(Saved entries)
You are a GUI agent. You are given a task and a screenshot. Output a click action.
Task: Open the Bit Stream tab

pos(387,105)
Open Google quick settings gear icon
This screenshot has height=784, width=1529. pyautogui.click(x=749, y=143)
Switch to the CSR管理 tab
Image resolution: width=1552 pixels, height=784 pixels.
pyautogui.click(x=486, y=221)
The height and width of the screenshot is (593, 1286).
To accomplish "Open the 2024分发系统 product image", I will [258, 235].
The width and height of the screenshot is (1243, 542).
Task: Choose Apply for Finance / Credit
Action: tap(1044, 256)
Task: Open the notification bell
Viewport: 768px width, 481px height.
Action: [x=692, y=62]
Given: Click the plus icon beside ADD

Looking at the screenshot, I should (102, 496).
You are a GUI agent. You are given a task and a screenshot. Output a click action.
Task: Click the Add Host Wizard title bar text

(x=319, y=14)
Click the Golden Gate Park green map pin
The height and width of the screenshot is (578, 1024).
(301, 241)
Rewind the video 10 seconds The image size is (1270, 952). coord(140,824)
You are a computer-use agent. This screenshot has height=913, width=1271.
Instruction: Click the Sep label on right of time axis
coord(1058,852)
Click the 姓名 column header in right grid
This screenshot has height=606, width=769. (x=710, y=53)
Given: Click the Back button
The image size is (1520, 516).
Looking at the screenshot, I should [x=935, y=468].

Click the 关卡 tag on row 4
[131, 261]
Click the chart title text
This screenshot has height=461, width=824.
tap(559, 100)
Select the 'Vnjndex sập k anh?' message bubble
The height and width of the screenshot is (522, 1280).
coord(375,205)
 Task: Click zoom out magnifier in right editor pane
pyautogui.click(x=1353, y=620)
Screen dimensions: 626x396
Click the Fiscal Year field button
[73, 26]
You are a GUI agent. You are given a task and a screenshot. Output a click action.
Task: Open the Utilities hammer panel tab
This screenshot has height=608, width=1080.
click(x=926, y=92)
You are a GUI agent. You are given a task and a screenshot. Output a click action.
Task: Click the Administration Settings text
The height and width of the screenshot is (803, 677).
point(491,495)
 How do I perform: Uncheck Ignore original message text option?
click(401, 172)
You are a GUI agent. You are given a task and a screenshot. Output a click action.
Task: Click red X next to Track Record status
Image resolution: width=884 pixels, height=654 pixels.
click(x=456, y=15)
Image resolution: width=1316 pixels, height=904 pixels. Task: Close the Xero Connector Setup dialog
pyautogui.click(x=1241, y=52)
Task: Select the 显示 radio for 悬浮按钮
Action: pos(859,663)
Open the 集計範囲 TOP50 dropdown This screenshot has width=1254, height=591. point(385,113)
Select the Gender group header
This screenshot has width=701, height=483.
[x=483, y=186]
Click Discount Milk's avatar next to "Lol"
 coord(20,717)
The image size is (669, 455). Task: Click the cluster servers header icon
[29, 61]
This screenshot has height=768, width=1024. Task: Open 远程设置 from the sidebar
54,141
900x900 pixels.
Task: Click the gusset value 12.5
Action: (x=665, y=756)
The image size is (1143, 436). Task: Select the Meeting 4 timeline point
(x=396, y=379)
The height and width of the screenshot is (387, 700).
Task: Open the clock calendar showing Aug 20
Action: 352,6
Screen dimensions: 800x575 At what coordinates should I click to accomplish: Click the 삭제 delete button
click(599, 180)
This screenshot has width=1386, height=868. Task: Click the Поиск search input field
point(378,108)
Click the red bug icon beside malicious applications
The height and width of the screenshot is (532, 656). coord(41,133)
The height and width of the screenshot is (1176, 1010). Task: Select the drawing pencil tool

#### [Work to complete]
Keeping every word in place, restate the entries above.

#### [Result of the exercise]
You are a GUI agent. You are given a task and a screenshot. Output a click action.
Task: Open the Bit Stream tab

pos(387,105)
Open Google quick settings gear icon
This screenshot has height=784, width=1529. pyautogui.click(x=749, y=143)
Switch to the CSR管理 tab
Image resolution: width=1552 pixels, height=784 pixels.
pyautogui.click(x=486, y=221)
The height and width of the screenshot is (593, 1286).
To accomplish "Open the 2024分发系统 product image", I will [258, 235].
The width and height of the screenshot is (1243, 542).
Task: Choose Apply for Finance / Credit
Action: tap(1044, 256)
Task: Open the notification bell
Viewport: 768px width, 481px height.
Action: [x=692, y=62]
Given: Click the plus icon beside ADD

Looking at the screenshot, I should (102, 496).
You are a GUI agent. You are given a task and a screenshot. Output a click action.
Task: Click the Add Host Wizard title bar text

(x=319, y=14)
Click the Golden Gate Park green map pin
The height and width of the screenshot is (578, 1024).
(301, 241)
Rewind the video 10 seconds The image size is (1270, 952). coord(140,824)
You are a computer-use agent. This screenshot has height=913, width=1271.
Instruction: Click the Sep label on right of time axis
coord(1058,852)
Click the 姓名 column header in right grid
This screenshot has height=606, width=769. (x=710, y=53)
Given: Click the Back button
The image size is (1520, 516).
Looking at the screenshot, I should [x=935, y=468].

Click the 关卡 tag on row 4
[131, 261]
Click the chart title text
This screenshot has height=461, width=824.
tap(559, 100)
Select the 'Vnjndex sập k anh?' message bubble
The height and width of the screenshot is (522, 1280).
coord(375,205)
 Task: Click zoom out magnifier in right editor pane
pyautogui.click(x=1353, y=620)
Screen dimensions: 626x396
Click the Fiscal Year field button
[73, 26]
You are a GUI agent. You are given a task and a screenshot. Output a click action.
Task: Open the Utilities hammer panel tab
This screenshot has height=608, width=1080.
click(x=926, y=92)
You are a GUI agent. You are given a task and a screenshot. Output a click action.
Task: Click the Administration Settings text
The height and width of the screenshot is (803, 677).
point(491,495)
 How do I perform: Uncheck Ignore original message text option?
click(401, 172)
You are a GUI agent. You are given a task and a screenshot. Output a click action.
Task: Click red X next to Track Record status
Image resolution: width=884 pixels, height=654 pixels.
click(x=456, y=15)
Image resolution: width=1316 pixels, height=904 pixels. Task: Close the Xero Connector Setup dialog
pyautogui.click(x=1241, y=52)
Task: Select the 显示 radio for 悬浮按钮
Action: pos(859,663)
Open the 集計範囲 TOP50 dropdown This screenshot has width=1254, height=591. point(385,113)
Select the Gender group header
This screenshot has width=701, height=483.
[x=483, y=186]
Click Discount Milk's avatar next to "Lol"
 coord(20,717)
The image size is (669, 455). Task: Click the cluster servers header icon
[29, 61]
This screenshot has height=768, width=1024. Task: Open 远程设置 from the sidebar
54,141
900x900 pixels.
Task: Click the gusset value 12.5
Action: (x=665, y=756)
The image size is (1143, 436). Task: Select the Meeting 4 timeline point
(x=396, y=379)
The height and width of the screenshot is (387, 700).
Task: Open the clock calendar showing Aug 20
Action: 352,6
Screen dimensions: 800x575 At what coordinates should I click to accomplish: Click the 삭제 delete button
click(599, 180)
This screenshot has width=1386, height=868. Task: Click the Поиск search input field
point(378,108)
Click the red bug icon beside malicious applications
The height and width of the screenshot is (532, 656). coord(41,133)
The height and width of the screenshot is (1176, 1010). Task: Select the drawing pencil tool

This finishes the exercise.